“You can talk normally,” artist Adrián Villar Rojas told me this morning at Marian Goodman Gallery, “although I love the whispering.”
We were standing in the darkened south chamber of Goodman’s large two-room gallery in midtown Manhattan. The walls were covered with slate-gray curtains that pooled slightly at the floor and partly covered the windows; the lack of electric lights created the dim, hushed atmosphere that inspired visitors to keep their voices low.
Entering from the elevator, visitors to the gallery find themselves in a completely empty, twilight space with a floor covered in cement tiles that seem the worse for wear. Some are black, some white, some gray, appearing as if they’d been laid down piecemeal. A few steps in and you’ll find that the tiles aren’t secured, so they slightly shift with each step. Look a little closer to see various objects embedded in the tiles—seashells, iPods, a bicycle tire.
Even more unlikely, there are leaves and butterfly wings lodged in the cement tiles, all of which were created by hand. Rojas often talks about imagining the last artwork created by a dying human race, and the floor suggests a time beyond mankind’s destructive tenure, when an iPod becomes a fossil.
The long corridor between the gallery’s two rooms is similarly lined with curtains, and since all electric lights are off for the duration of the exhibition, it takes a bit for the eyes to adjust. As you emerge into the south gallery, the star of the show comes into view: a full-size clay-and-cement replica of Michelangelo’s 17-foot-high sculpture David, lying on his side, propped up on two supports about four feet high.
David’s full-bodied backside faces the viewer, and he looks toward a wall with several windows that have never been exposed before; they’ve always been walled over. The show’s title, “Two Suns,” derives from the two sources of natural light, one from the windows to the south, one from those to the north, that are the show’s only illumination.
Somehow David is recognizable even from behind, although his pose is slightly modified from the original. As you come around to his front, you see that his alert gaze has given way; his eyes are closed, as if the Biblical slingman had fallen asleep on his way to slay Goliath.
Rojas’ choice of the classic sculpture was intentionally perverse, he explained. “I thought, ‘How can I get into trouble?’ Messing with David is a potential huge mistake.”
And mess with David he has. Besides giving way from erect to horizontal, watchful to dozing, David’s masculine majesty is further compromised. Rather than being confidently spread, his legs turn inward in a seeming gesture of modesty. His genitals are tucked away, such that you have to look closely to even be sure that they’re there. In that, Rojas’ David alludes to the ancient sculpture Sleeping Hermaphroditus, which Gian Lorenzo Bernini famously provided a mattress for in 1620.
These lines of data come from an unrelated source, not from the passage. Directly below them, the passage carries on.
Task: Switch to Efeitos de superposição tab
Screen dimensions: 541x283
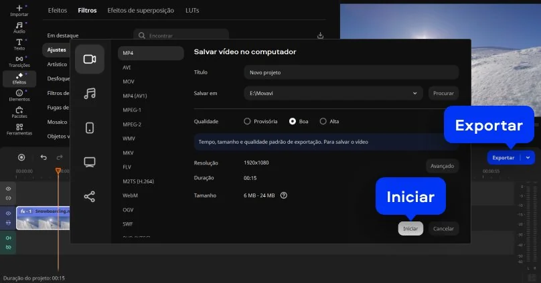Action: 142,11

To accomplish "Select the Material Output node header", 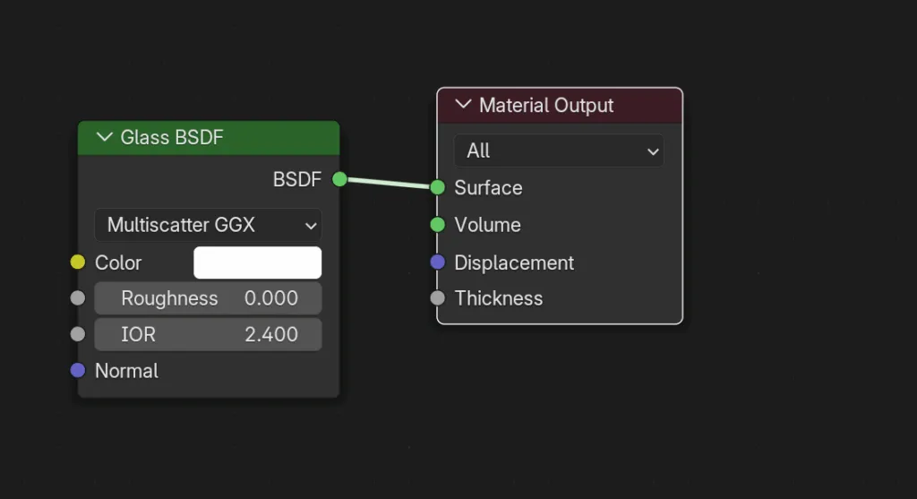I will click(x=560, y=106).
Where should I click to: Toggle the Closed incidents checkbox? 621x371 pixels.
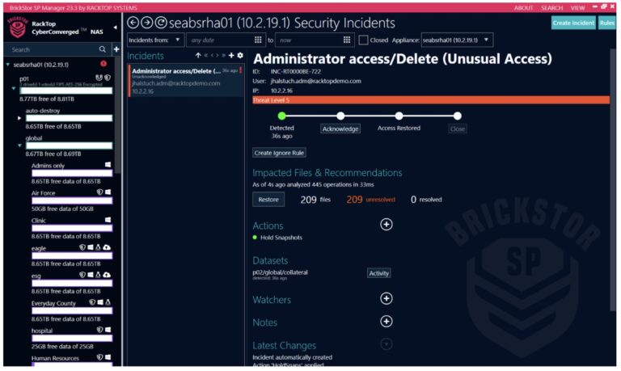pos(363,40)
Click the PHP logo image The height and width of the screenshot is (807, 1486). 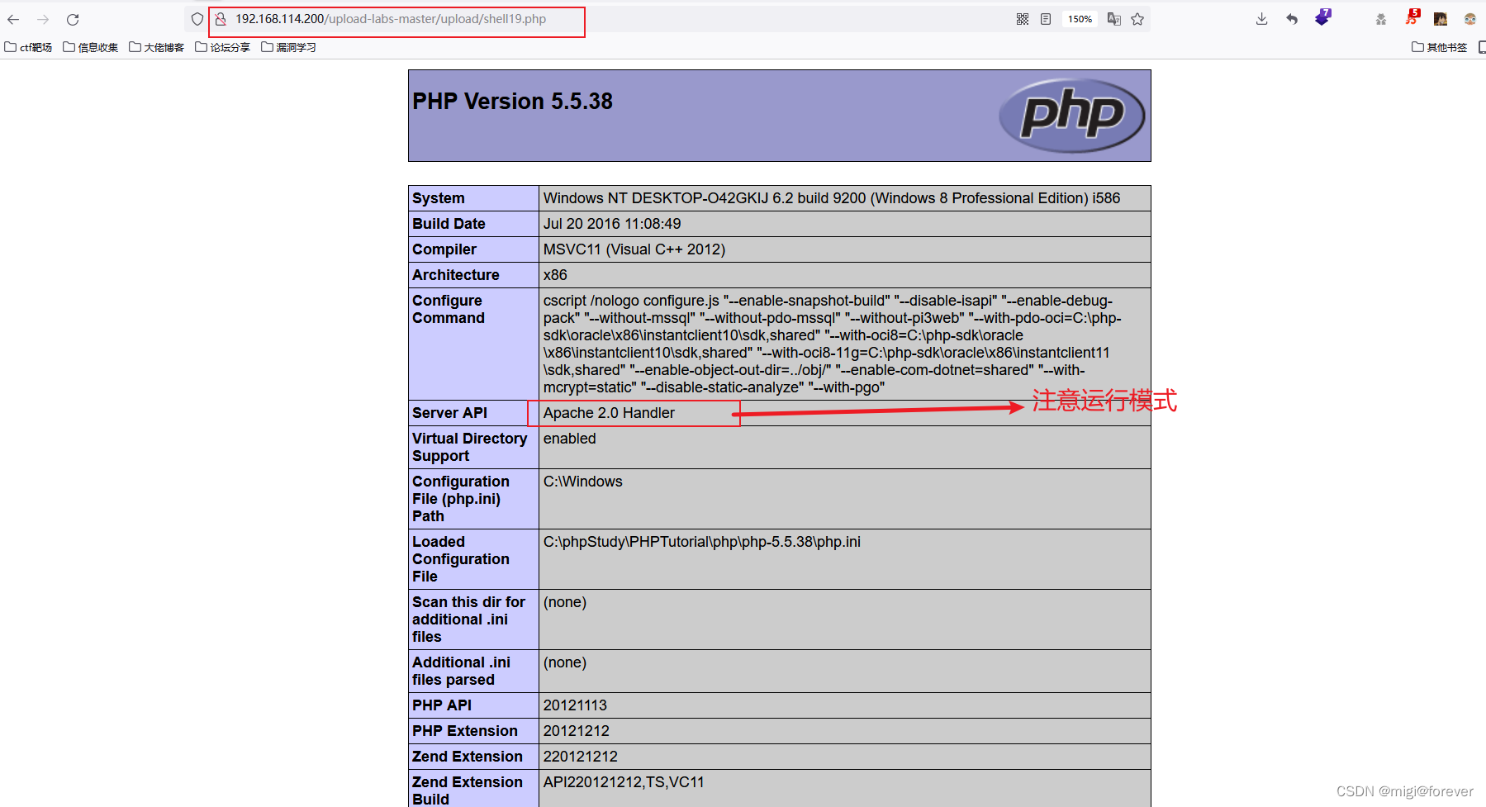coord(1071,115)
Rojas had never actually set eyes on David before creating the sculpture, he confessed. “None of us had ever seen it,” he said, referring to the team of artists—he calls them collaborators—who work for him. “We did it with our tools, our means—books, Internet images.” He happened to make his way to Florence to see the colossus, he said, but only in late 2014, when the sculpture was already completed.
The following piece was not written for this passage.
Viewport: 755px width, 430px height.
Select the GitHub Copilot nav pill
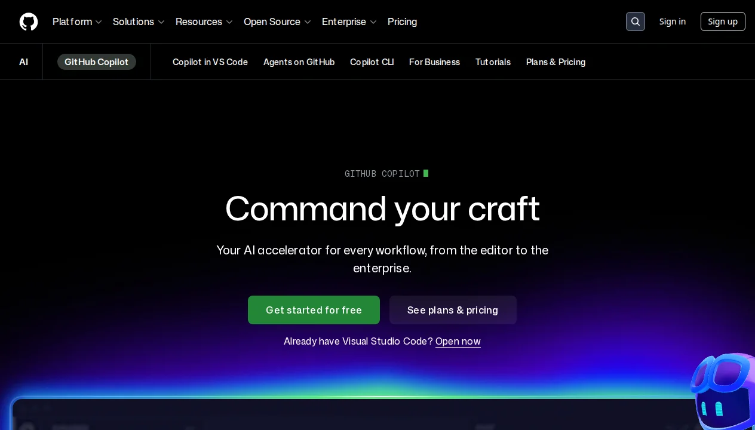pyautogui.click(x=96, y=62)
Finishing a work so far ahead of a show’s opening is atypical for the artist, who is proud to say he has no studio (though he rented a temporary space to create this show), and works “nomadically” on his massive, site-specific sculptural projects. These have included a bestiary afloat in the Bosphorous for the current Istanbul Biennial; a life-size blue whale in the woods outside Ushuaia, Argentina; and a number of sculptures along New York’s High Line elevated park.
Rojas’ works typically involve unfired clay that is meant to decay over time, so that the sculptures eventually collapse. Michelangelo’s massive work in marble appealed to Rojas in part precisely because of its longevity. “These iconic artworks have been stable so long,” he said, “that they offer some sort of confirmation of your own existence.”